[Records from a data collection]
=-=-=
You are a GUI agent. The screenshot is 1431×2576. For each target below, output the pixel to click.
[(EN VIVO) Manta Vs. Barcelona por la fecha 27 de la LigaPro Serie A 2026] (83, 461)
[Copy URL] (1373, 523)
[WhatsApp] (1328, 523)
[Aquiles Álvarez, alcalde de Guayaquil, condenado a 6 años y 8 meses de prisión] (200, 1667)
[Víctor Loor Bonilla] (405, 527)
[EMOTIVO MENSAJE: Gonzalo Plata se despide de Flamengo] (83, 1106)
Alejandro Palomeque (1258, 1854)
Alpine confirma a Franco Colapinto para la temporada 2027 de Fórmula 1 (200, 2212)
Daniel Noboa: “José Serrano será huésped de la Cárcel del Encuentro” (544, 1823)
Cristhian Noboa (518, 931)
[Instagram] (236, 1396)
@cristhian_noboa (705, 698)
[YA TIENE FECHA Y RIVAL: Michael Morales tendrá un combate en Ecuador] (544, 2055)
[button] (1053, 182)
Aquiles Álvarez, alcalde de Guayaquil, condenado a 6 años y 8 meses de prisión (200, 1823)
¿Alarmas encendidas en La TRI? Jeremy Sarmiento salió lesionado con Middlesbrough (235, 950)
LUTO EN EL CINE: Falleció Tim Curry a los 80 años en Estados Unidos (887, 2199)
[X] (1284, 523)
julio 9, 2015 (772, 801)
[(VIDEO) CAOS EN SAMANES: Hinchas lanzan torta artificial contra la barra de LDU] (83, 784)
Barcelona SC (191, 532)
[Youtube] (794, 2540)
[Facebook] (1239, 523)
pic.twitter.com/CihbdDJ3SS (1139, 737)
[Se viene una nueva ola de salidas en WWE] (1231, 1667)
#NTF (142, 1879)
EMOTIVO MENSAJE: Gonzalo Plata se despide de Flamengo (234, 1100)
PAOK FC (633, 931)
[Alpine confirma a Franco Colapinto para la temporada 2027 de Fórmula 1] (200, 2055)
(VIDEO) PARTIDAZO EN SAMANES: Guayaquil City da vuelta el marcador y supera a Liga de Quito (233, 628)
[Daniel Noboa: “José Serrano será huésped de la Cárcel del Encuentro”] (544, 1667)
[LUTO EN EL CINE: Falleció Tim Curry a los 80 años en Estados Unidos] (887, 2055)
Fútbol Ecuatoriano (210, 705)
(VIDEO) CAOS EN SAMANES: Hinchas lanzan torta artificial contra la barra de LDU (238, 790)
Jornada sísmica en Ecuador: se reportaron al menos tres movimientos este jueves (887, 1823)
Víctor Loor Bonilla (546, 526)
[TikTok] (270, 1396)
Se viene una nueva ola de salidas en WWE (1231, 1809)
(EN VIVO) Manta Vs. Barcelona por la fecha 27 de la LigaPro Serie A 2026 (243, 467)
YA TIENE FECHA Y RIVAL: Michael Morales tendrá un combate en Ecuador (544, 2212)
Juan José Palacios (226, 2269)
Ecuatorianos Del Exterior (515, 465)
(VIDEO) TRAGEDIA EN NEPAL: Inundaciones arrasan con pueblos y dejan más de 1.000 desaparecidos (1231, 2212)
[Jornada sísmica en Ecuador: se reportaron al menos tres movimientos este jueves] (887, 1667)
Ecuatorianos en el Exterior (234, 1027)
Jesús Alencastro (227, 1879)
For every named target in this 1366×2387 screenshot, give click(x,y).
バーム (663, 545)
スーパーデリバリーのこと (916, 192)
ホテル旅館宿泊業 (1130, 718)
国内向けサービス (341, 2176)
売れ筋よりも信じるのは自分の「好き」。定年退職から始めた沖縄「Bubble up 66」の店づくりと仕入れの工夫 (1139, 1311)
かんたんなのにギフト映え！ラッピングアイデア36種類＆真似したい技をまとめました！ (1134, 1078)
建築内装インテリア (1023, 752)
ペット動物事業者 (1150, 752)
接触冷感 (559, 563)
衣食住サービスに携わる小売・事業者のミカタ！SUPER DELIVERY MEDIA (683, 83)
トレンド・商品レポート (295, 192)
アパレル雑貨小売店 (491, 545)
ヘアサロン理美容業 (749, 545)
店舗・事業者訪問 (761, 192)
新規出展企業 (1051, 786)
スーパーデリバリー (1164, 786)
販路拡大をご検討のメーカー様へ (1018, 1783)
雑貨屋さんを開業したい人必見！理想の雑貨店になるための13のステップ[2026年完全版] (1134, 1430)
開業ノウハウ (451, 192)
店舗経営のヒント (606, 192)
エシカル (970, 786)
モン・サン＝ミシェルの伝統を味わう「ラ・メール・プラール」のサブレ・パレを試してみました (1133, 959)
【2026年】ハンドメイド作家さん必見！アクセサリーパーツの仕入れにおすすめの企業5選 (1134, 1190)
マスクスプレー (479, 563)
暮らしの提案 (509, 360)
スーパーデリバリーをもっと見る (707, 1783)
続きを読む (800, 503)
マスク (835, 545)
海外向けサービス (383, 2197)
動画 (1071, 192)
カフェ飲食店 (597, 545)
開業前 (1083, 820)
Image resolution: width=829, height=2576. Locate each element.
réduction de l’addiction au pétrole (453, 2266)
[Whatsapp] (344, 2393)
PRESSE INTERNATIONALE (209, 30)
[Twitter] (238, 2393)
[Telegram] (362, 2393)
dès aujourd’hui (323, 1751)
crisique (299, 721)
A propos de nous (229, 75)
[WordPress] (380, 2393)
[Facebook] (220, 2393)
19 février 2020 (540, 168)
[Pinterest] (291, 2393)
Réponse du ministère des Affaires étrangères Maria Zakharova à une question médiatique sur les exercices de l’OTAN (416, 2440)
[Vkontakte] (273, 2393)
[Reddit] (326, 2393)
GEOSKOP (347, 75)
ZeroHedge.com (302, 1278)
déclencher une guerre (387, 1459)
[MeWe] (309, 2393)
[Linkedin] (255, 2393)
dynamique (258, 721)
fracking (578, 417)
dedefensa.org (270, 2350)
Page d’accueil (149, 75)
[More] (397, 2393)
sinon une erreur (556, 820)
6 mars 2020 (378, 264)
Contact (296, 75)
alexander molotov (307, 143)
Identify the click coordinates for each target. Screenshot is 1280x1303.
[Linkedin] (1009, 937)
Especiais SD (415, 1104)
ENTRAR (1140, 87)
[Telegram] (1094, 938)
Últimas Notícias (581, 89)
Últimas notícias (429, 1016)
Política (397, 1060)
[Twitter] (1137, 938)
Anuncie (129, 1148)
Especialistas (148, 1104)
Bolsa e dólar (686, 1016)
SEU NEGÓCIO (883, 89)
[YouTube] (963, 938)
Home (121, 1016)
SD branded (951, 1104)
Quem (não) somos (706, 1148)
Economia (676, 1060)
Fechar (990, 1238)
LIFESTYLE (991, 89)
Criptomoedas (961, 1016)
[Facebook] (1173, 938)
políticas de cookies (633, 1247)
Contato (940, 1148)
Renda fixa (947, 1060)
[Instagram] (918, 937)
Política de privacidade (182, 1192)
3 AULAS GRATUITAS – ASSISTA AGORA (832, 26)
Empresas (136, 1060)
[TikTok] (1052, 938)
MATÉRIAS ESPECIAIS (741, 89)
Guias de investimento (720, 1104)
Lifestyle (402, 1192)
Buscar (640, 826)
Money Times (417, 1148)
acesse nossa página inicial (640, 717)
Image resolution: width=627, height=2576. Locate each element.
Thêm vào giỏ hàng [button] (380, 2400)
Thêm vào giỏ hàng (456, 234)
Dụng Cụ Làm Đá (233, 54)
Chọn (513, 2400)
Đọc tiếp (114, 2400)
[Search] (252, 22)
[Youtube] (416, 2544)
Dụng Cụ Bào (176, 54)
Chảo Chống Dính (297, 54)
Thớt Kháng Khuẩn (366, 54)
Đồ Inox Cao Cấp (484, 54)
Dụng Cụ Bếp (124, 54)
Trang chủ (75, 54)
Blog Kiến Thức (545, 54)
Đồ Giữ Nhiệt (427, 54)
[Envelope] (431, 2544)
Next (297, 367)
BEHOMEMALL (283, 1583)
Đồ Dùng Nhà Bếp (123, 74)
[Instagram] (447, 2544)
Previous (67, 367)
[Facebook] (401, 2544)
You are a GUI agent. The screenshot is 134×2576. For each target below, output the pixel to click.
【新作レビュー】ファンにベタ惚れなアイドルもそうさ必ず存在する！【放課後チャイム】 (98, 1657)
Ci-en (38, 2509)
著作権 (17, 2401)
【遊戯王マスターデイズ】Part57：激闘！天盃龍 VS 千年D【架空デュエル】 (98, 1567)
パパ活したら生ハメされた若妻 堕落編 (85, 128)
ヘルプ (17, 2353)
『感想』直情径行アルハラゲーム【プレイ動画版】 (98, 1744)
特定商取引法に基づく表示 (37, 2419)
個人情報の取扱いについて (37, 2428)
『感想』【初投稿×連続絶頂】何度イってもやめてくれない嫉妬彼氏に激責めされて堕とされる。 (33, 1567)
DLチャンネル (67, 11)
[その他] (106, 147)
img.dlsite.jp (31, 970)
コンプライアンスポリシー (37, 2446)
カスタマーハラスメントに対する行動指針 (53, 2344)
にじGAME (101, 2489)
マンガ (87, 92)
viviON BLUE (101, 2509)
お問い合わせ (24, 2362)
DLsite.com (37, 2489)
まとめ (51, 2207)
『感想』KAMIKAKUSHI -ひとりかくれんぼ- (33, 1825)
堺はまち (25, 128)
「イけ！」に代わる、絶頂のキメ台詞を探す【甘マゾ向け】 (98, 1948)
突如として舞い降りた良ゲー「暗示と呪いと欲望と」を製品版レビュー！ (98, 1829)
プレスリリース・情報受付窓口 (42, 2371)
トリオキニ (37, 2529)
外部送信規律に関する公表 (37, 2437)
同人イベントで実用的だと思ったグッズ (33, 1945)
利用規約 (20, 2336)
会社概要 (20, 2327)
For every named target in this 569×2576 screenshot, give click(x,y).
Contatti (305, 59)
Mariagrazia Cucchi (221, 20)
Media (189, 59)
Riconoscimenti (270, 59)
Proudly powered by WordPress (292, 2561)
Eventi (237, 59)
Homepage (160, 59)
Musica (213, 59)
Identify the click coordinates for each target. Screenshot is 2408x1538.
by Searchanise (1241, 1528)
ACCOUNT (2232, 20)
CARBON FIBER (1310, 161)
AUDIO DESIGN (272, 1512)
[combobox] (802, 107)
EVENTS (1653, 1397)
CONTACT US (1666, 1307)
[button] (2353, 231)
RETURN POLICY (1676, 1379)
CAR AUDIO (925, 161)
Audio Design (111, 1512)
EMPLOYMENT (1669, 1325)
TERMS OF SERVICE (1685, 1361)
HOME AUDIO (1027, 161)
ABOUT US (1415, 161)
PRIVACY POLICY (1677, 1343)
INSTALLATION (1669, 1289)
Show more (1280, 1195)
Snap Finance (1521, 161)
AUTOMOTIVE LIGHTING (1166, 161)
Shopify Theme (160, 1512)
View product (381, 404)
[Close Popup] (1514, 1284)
=-=-=
__Assigned task__:
Copy out every line from the records that has the word "temporada".

__Solution to the exercise__:
Alpine confirma a Franco Colapinto para la temporada 2027 de Fórmula 1 (200, 2212)
[Alpine confirma a Franco Colapinto para la temporada 2027 de Fórmula 1] (200, 2055)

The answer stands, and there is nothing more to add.